Le banc devient pour eux un lieu de refuge où ils peuvent être eux-mêmes. Esmée et Marvin partagent progressivement leurs histoires personnelles et leurs aspirations. Avec une compréhension mutuelle, ils se soutiennent et apprennent à accepter leurs différences. 

La neurodiversité et l’acceptation de soi

Le roman aborde la question de la neurodiversité, en particulier l’autisme et le Haut Potentiel Intellectuel. À travers Esmée et Marvin, Sophie Adriansen explore comment ces différences peuvent engendrer des sentiments de solitude et d’incompréhension, mais aussi comment elles peuvent être une source de force. Esmée, en étant autiste, ne comprend pas toujours les interactions sociales, mais elle a une grande sensibilité et une manière unique de percevoir le monde. Marvin, en tant que jeune HPI, est constamment à la recherche de sens et se sent souvent décalé par rapport à ses pairs. Le roman souligne l’importance de s’accepter soi-même et d’accepter les autres dans leurs différences. Le soutien et l’écoute de l’autre sont essentiels dans ce processus d’acceptation. 

La solitude et la recherche de compréhension 

Esmée et Marvin sont tous deux en quête de compréhension, mais d’une manière différente. Esmée lutte contre l’incompréhension des autres à cause de son autisme, tandis que Marvin est isolé par son intelligence et sa capacité à voir les choses sous un angle différent. Leur rencontre sur un banc du collège symbolise la possibilité de briser cette solitude grâce à une relation non soumise aux attentes sociales ou intellectuelles. Tous deux arriveront à affronter leurs peurs en participant à un atelier d’improvisation théâtrale, mais aussi à un jeu télévisé de culture générale … 

Ce roman est une ode aux liens authentiques bien au-delà des différences. 

Les dessins 

Les dessins, tout en restant subtils, jouent un rôle important pour illustrer les émotions et les états d’esprit des personnages.

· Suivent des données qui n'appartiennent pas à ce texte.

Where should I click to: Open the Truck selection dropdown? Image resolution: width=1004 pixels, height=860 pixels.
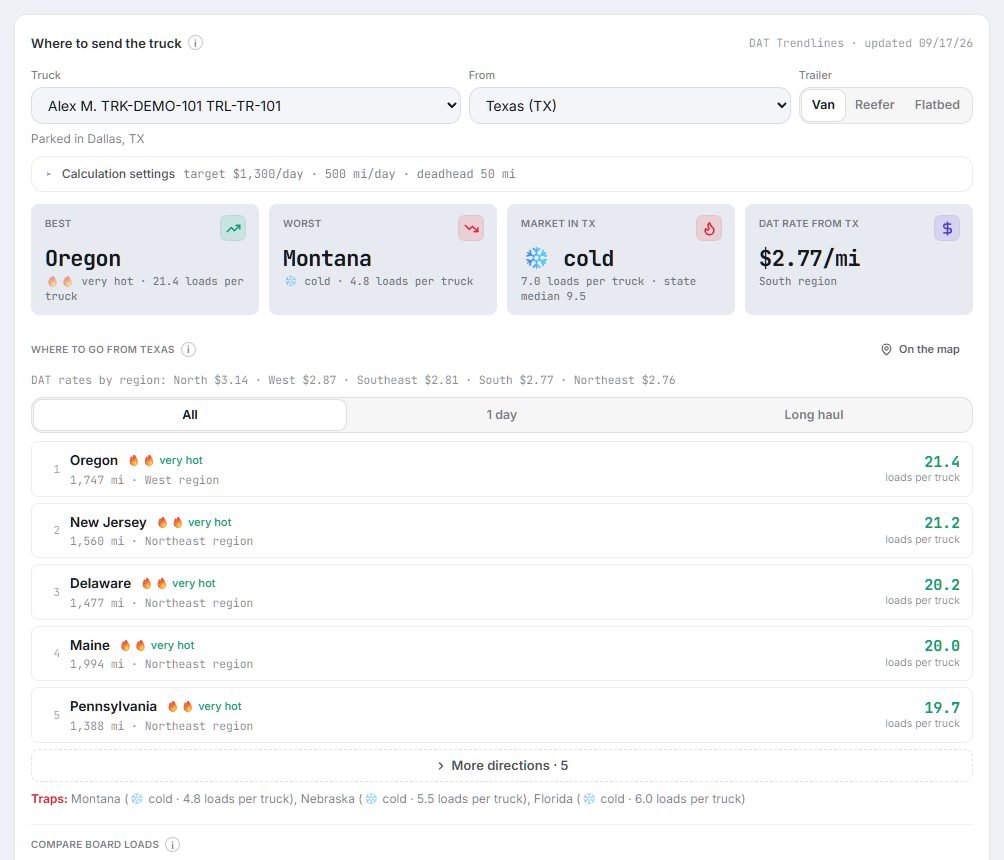[x=246, y=106]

Les illustrations traduisent la fragilité émotionnelle d’Esmée et la richesse intellectuelle de Marvin, avec des touches de douceur qui mettent en valeur l’aspect sensible du récit. 

Le banc est souvent représenté comme un espace calme et apaisant où les personnages peuvent s’isoler lorsqu’ils se sentent incompris.
Les illustrations apportent une dimension visuelle qui enrichit le texte, créant ainsi une atmosphère intime et sensible. 

À travers les personnages d’Esmée et Marvin, l’autrice nous invite à réfléchir sur ce qui fait notre singularité. 

L’histoire montre comment l’acceptation et l’écoute  de soi aident à tisser des liens uniques et réconfortants. 

C’est pour cela que je recommande absolument la lecture de ce roman pour les adolescents qui peuvent se sentir parfois différents ou incompris. 

De plus, dans sa démarche d’inclusivité, la collection Adodys utilise une police d’écriture adaptée aux dyslexiques, un choix de papier mat pour limiter le stress visuel et une mise en page conçue pour un meilleur confort de lecture.